→ What is being asked: Write out the entries below without changes, everything from the line containing "Open Matching confidentiality setting link" down to the end of the entries, both ends included.

[start]

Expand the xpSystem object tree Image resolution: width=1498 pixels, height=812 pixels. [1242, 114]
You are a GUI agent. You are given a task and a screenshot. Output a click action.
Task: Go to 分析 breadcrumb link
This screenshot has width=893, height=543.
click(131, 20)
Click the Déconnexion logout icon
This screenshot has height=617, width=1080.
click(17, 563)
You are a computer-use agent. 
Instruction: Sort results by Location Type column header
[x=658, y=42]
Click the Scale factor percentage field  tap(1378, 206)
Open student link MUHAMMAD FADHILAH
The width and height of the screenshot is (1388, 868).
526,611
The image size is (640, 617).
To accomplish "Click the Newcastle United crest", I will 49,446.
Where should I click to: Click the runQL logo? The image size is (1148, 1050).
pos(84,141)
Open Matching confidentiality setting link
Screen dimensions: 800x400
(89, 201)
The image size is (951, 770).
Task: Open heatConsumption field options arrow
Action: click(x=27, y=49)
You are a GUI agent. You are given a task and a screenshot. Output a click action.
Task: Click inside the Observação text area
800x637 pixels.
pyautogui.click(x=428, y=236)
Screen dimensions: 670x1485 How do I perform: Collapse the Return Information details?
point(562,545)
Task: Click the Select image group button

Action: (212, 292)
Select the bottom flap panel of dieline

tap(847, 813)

[end]

→ Expected output:
Open Matching confidentiality setting link
Screen dimensions: 800x400
(89, 201)
The image size is (951, 770).
Task: Open heatConsumption field options arrow
Action: click(x=27, y=49)
You are a GUI agent. You are given a task and a screenshot. Output a click action.
Task: Click inside the Observação text area
800x637 pixels.
pyautogui.click(x=428, y=236)
Screen dimensions: 670x1485 How do I perform: Collapse the Return Information details?
point(562,545)
Task: Click the Select image group button

Action: (212, 292)
Select the bottom flap panel of dieline

tap(847, 813)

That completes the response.